==== INPUT DATA ====

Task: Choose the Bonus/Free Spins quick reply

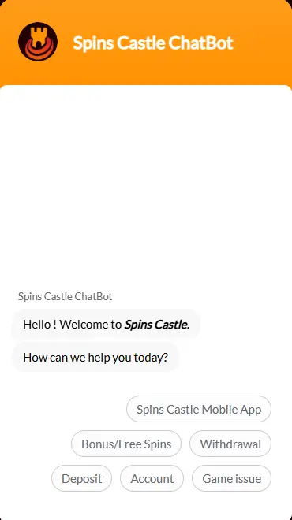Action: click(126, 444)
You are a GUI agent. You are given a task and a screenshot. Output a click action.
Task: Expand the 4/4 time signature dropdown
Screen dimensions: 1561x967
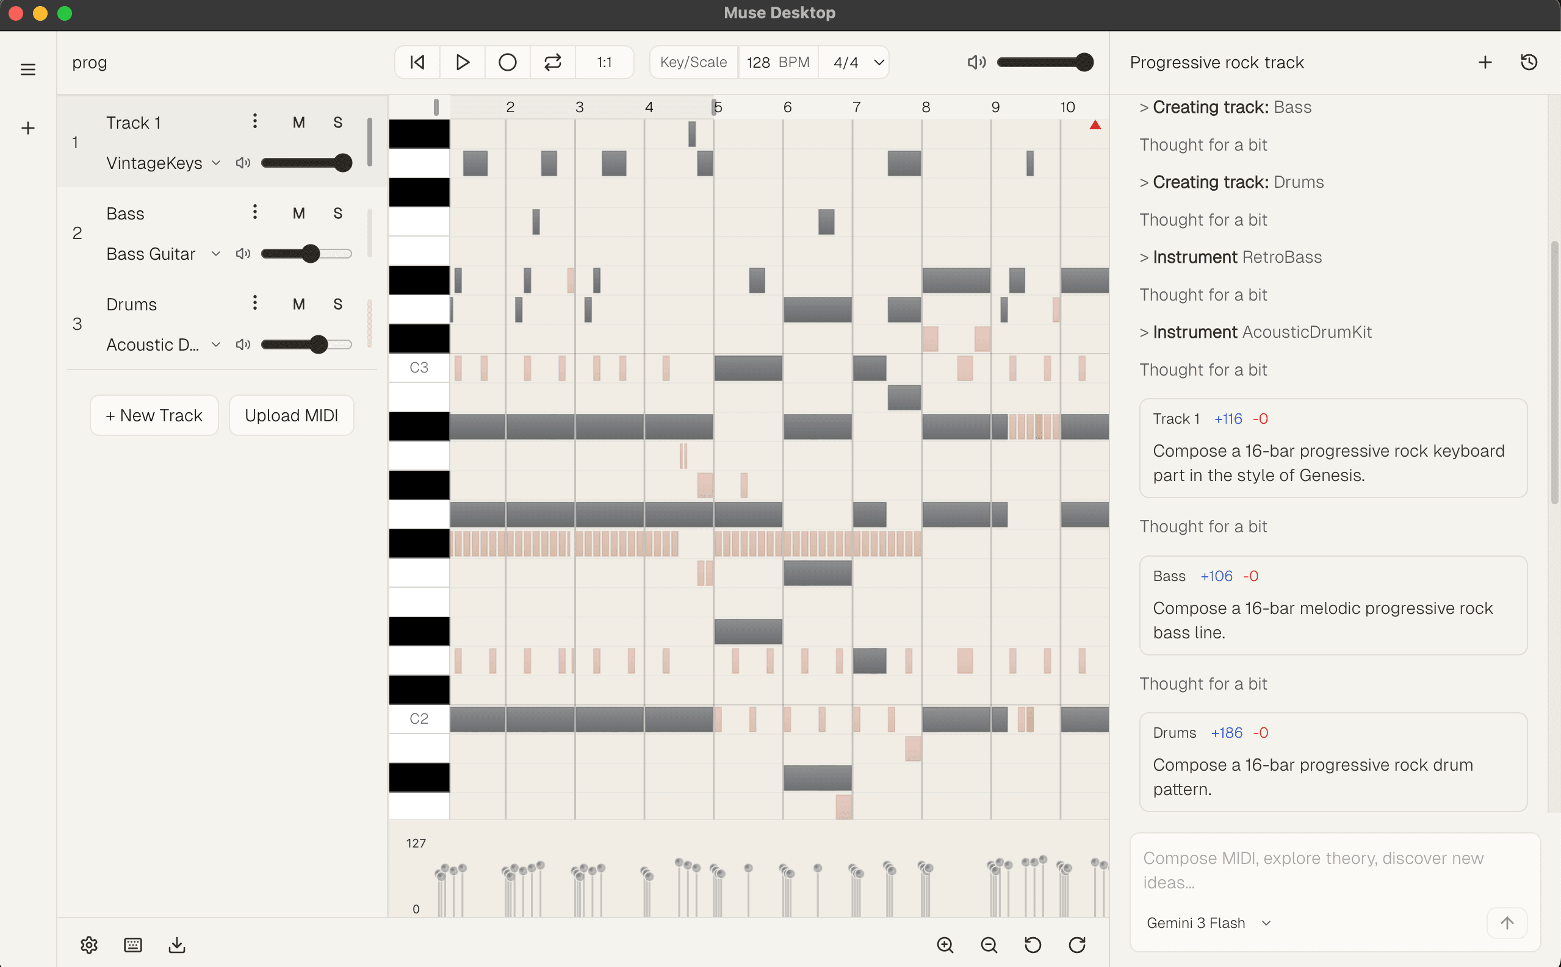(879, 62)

====
==== INPUT DATA ====

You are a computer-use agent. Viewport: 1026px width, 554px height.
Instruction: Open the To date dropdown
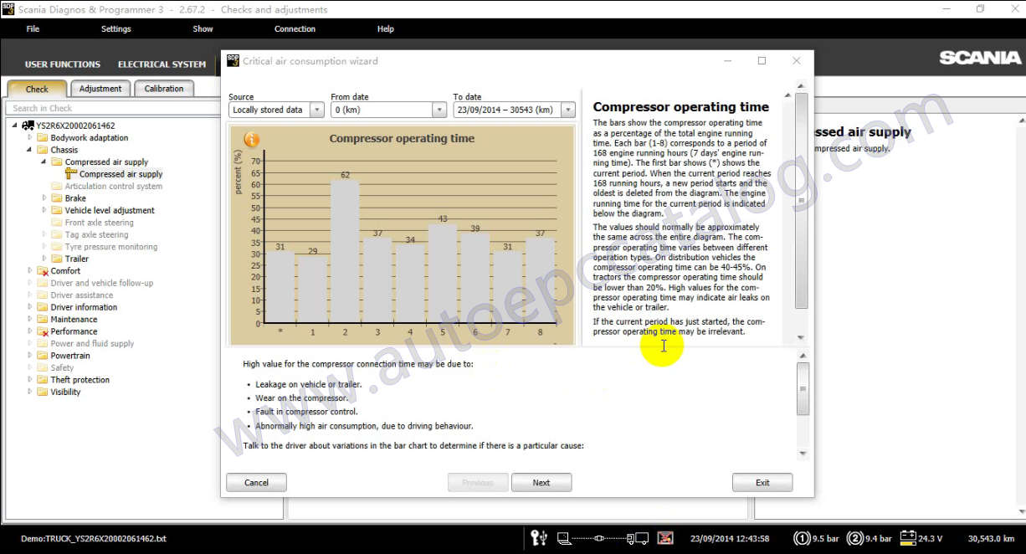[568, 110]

====
==== INPUT DATA ====

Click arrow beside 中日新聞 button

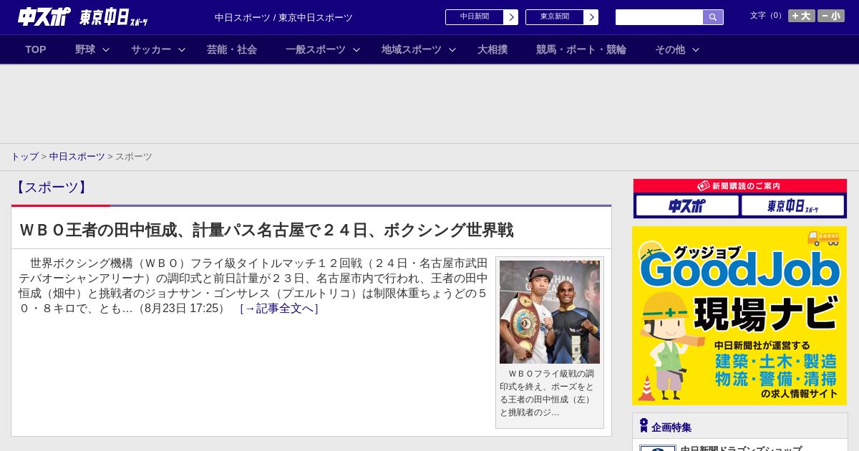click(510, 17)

====

EXERCISE: Collect every line of the records above that contains the word "agent", and copy each one in full without changes.

THE REPLY:
You are a GUI agent. You are given a task and a screenshot. Output a click action.
You are a computer-use agent. Viewport: 1026px width, 554px height.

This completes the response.